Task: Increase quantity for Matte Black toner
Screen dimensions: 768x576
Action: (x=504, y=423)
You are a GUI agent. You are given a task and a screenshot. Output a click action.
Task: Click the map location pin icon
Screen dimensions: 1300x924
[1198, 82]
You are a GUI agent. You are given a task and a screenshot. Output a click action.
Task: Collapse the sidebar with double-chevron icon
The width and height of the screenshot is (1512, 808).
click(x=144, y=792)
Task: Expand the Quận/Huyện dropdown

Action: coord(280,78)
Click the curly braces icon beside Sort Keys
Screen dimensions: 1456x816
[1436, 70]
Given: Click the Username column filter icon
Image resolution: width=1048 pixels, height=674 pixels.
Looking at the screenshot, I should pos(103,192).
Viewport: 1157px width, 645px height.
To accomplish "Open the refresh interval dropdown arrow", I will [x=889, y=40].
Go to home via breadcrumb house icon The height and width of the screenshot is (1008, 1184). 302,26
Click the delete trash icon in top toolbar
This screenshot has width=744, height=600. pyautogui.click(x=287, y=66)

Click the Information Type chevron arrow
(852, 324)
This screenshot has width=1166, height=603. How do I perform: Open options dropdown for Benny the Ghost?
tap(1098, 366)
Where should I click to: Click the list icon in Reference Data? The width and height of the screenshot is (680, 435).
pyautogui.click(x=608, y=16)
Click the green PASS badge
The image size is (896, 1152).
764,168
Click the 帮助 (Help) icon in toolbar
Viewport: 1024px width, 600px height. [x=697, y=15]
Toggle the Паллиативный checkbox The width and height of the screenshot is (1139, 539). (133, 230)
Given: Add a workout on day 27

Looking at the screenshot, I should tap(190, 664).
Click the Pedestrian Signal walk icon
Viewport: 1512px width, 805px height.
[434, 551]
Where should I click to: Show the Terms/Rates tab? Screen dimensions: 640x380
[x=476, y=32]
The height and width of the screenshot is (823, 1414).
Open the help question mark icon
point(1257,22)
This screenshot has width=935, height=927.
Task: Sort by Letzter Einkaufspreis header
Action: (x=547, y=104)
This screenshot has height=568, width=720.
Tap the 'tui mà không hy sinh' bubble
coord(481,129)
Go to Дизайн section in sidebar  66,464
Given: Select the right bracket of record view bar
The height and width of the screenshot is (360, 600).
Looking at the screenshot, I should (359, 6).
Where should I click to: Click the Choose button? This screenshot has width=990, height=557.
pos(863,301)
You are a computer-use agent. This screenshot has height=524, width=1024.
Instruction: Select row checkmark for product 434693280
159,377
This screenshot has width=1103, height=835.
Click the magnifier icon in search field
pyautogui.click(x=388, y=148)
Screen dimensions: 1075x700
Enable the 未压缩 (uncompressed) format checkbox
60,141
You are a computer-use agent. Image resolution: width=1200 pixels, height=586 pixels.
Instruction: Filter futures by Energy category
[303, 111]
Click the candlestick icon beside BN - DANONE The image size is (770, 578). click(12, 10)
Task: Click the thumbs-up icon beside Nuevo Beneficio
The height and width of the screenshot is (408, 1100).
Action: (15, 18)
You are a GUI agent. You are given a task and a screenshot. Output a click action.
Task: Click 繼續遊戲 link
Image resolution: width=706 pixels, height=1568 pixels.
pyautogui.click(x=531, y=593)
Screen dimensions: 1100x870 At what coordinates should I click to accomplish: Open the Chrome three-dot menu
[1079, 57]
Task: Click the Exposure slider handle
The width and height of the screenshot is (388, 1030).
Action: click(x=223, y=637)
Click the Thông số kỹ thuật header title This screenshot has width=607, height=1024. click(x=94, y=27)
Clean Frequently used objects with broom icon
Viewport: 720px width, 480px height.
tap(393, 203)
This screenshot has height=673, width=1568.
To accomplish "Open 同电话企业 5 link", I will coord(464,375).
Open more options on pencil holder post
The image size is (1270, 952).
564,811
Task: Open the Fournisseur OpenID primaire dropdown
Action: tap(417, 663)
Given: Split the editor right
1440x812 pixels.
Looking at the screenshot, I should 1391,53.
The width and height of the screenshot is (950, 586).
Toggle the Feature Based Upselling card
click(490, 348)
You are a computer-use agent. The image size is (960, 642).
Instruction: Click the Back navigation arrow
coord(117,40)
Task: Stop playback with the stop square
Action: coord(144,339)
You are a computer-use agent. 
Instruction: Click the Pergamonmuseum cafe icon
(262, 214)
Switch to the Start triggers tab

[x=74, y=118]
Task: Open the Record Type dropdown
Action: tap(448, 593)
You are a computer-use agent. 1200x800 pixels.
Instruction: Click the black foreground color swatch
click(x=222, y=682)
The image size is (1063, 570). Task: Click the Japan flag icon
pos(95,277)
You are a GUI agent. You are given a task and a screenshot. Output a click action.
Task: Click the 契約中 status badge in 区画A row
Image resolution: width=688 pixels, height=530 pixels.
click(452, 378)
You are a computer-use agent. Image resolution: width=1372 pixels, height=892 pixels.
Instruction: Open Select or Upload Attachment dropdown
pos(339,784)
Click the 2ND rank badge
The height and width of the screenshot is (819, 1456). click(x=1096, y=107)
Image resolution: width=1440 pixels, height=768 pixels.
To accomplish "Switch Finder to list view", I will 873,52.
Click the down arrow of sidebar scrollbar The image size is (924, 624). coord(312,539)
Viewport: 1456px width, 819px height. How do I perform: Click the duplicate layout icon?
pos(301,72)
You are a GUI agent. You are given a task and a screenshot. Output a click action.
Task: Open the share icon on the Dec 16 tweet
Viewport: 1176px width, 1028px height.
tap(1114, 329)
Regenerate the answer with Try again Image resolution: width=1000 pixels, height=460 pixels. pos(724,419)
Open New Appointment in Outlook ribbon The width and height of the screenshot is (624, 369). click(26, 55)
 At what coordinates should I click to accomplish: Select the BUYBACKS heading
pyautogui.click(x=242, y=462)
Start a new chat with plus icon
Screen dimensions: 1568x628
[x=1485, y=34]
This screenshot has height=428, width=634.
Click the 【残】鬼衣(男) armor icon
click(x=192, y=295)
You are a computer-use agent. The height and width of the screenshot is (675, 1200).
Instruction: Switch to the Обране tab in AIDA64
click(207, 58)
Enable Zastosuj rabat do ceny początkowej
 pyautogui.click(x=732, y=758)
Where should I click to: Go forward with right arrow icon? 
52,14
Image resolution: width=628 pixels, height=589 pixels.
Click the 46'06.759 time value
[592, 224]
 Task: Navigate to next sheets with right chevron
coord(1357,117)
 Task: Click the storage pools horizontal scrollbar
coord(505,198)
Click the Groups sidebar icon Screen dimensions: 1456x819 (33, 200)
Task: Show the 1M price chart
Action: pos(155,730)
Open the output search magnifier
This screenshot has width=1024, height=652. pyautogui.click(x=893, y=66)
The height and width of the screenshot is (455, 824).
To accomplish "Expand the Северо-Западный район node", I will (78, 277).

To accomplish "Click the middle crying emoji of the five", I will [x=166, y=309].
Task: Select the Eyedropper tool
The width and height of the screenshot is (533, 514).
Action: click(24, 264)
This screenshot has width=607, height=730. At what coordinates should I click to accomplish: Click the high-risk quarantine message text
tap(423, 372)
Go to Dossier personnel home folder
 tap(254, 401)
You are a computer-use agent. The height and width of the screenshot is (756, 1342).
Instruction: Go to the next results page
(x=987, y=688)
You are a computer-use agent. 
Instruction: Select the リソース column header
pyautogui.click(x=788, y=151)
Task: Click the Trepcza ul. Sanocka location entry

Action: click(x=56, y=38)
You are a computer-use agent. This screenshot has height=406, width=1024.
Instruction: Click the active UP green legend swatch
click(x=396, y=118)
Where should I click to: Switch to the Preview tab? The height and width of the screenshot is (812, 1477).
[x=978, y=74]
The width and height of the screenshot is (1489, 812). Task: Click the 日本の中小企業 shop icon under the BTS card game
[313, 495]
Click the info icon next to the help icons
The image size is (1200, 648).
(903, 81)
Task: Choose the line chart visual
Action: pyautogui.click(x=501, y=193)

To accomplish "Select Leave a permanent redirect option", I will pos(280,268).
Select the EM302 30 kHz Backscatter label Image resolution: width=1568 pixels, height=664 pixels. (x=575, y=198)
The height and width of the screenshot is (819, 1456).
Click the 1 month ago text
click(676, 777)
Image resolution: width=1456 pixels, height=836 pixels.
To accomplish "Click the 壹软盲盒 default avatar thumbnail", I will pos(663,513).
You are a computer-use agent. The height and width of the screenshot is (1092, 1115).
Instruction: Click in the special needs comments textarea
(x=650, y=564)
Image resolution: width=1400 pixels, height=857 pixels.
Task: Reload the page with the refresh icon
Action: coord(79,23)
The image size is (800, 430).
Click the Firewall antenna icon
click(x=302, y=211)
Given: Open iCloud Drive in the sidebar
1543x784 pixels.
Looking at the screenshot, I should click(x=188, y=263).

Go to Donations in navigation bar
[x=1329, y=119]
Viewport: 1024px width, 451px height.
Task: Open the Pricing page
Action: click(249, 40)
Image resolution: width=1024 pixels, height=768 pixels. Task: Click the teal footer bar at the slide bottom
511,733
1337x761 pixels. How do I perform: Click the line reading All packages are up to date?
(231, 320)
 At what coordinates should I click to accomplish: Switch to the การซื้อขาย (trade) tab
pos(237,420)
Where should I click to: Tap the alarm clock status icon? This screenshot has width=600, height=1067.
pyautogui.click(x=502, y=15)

::::

Copy the entries from their very start through the line containing "Action: (x=504, y=423)", requests included, and give only those lines. Multiply each click coordinate in the answers by 0.55 and round to whole numbers, with halves rounding up.

### Written solution
Task: Increase quantity for Matte Black toner
Screen dimensions: 768x576
Action: (x=277, y=233)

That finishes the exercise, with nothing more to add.